# Leak Detection

## 1. Make Graph

Convert the `EPANET` model to a `networkx` graph

In [14]:
import os
import yaml
import time
import torch
import epynet
import numpy as np
import pandas as pd
import matplotlib.pyplot as plt
from sklearn.model_selection import train_test_split

from utils.epanet_loader import get_nx_graph
from utils.epanet_simulator import epanetSimulator
from utils.data_loader import battledimLoader, dataCleaner, dataGenerator, embedSignalOnGraph, rescaleSignal
from modules.torch_gnn import ChebNet
from utils.visualisation import visualise

# Runtime configuration
path_to_wdn     = './data/L-TOWN.inp'
path_to_data    = './data/l-town-data/'
weight_mode     = 'pipe_length'
self_loops      = True
scaling         = 'minmax'
figsize         = (50,16)
print_out_rate  = 1               
model_name      = 'l-town-chebnet-' + weight_mode +'-' + scaling + '{}'.format('-self_loop' if self_loops else '')
last_model_path = './studies/models/' + model_name + '-1.pt'
last_log_path   = './studies/logs/'   + model_name + '-1.csv' 

# Import the .inp file using the EPYNET library
wdn = epynet.Network(path_to_wdn)

# Solve hydraulic model for a single timestep
wdn.solve()

# Convert the file using a custom function, based on:
# https://github.com/BME-SmartLab/GraphConvWat 
G , pos , head = get_nx_graph(wdn, weight_mode=weight_mode, get_head=True)

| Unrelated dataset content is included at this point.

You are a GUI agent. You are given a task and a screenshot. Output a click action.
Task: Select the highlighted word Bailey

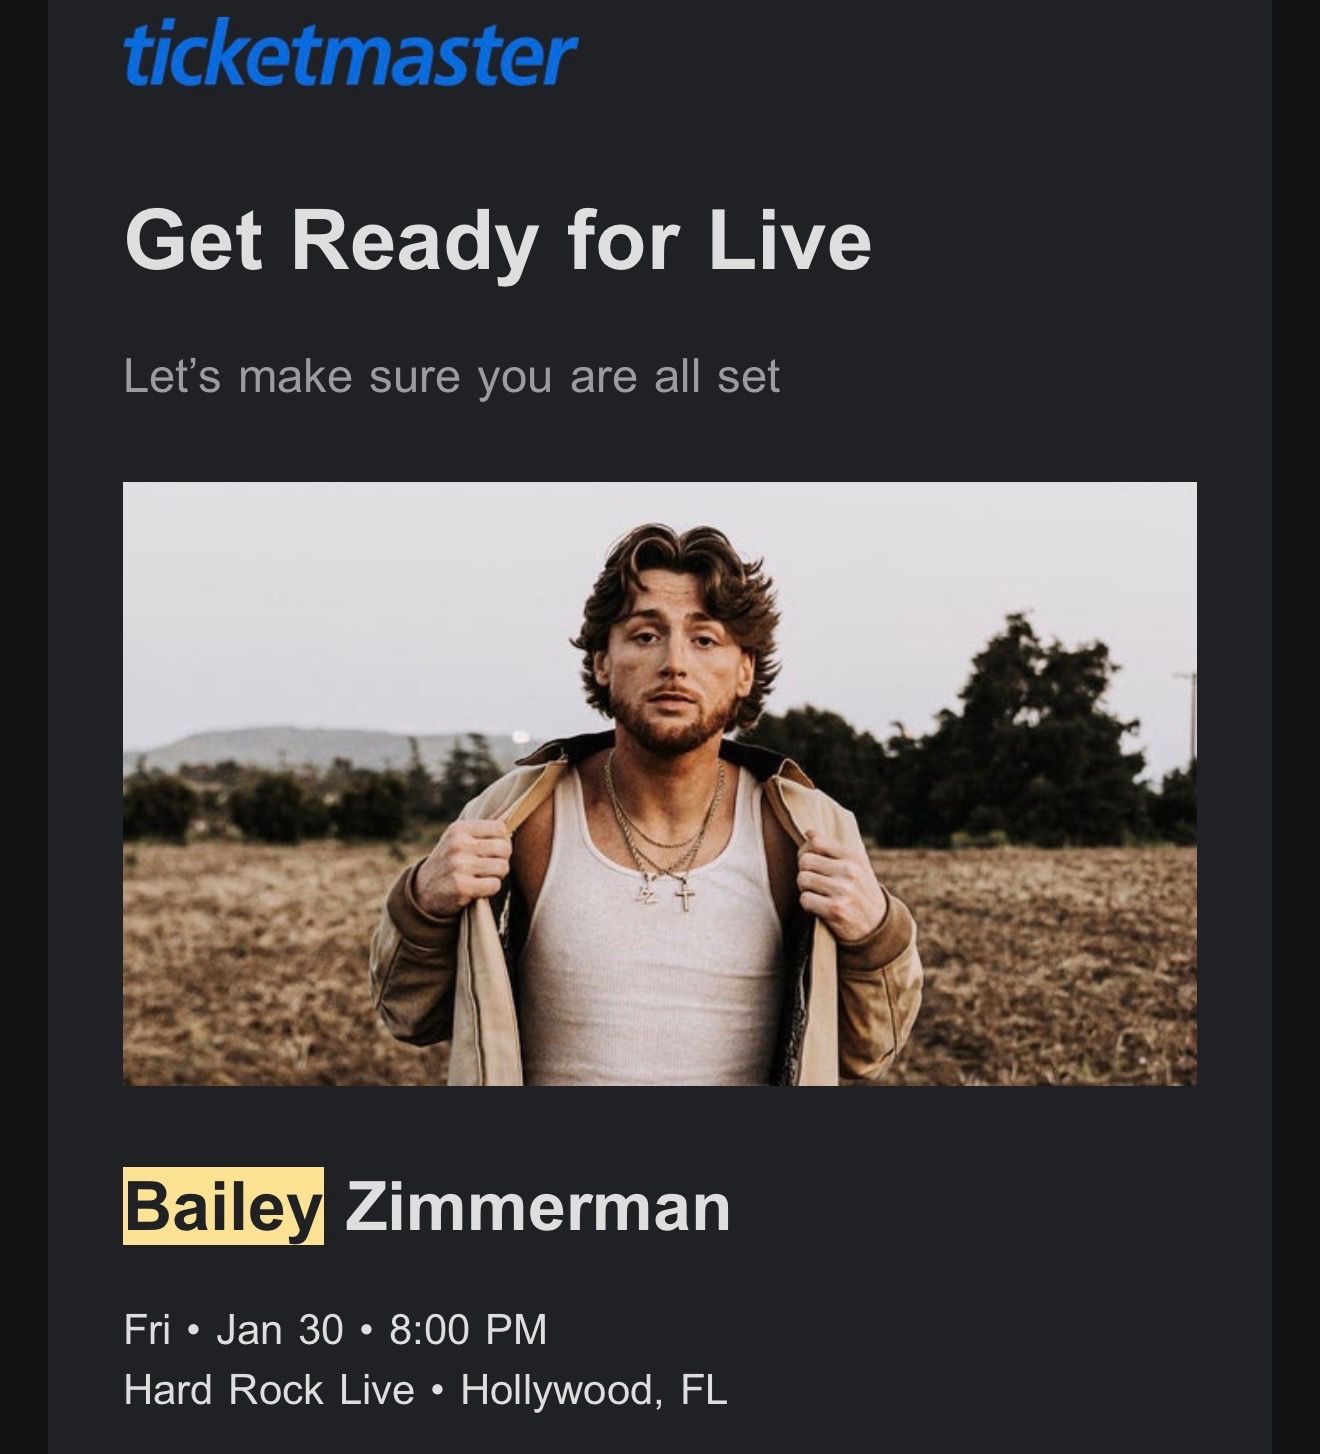pos(223,1206)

Get a list of node IDs with sensors

In [15]:
# Open the dataset configuration file
with open(path_to_data + 'dataset_configuration.yml') as file:

    # Load the configuration to a dictionary
    config = yaml.load(file, Loader=yaml.FullLoader) 

# Generate a list of integers, indicating the number of the node
# at which a  pressure sensor is present
sensors = [int(string.replace("n", "")) for string in config['pressure_sensors']]

Add self-loops to the sensor nodes in the graph

In [16]:
if self_loops:
    for sensor_node in sensors:             # For each node in the sensor list
        G.add_edge(u_of_edge=sensor_node,   # Add an edge from that node ...
                   v_of_edge=sensor_node,   # ... to itself ...
                   weight=1.,name='SELF')   # ... and set its weight to equal 1

## 2. Get Simulation Data

We run an EPANET simulation using the WNTR library and the EPANET
nominal model supplied with the BattLeDIM competition. <br>
With this simulation, we have a complete pressure signal for all
nodes in the network, on which the GNN algorithm is to be trained.

In [17]:
# Instantiate the nominal WDN model
nominal_wdn_model = epanetSimulator(path_to_wdn, path_to_data)

# Run a simulation
nominal_wdn_model.simulate()

# Retrieve the nodal pressures
nominal_pressure = nominal_wdn_model.get_simulated_pressure()

Populate feature vector x and label vector y from the nominal pressures. <br>
Also retrieve the scale and bias of the scaling transformation. <br>
This is so we can inverse transform the predicted values to calculate relative reconstruction errors

In [18]:
x,y,scale,bias = dataCleaner(pressure_df    = nominal_pressure, # Pass the nodal pressures
                             observed_nodes = sensors,          # Indicate which nodes have sensors
                             rescale        = scaling)          # Perform scaling on the timeseries data

# Split the data into training and validation sets
x_trn, x_val, y_trn, y_val = train_test_split(x, y, 
                                              test_size    = 0.2,
                                              random_state = 1,
                                              shuffle      = False)

## 3. Get Historical Data

In [19]:
# Load the data into a numpy array with format matching the GraphConvWat problem
pressure_2018 = battledimLoader(observed_nodes = sensors,
                                n_nodes        = 782,
                                path           = path_to_data,
                                file           = '2018_SCADA_Pressures.csv',
                                rescale        = True, 
                                scale          = scale,
                                bias           = bias)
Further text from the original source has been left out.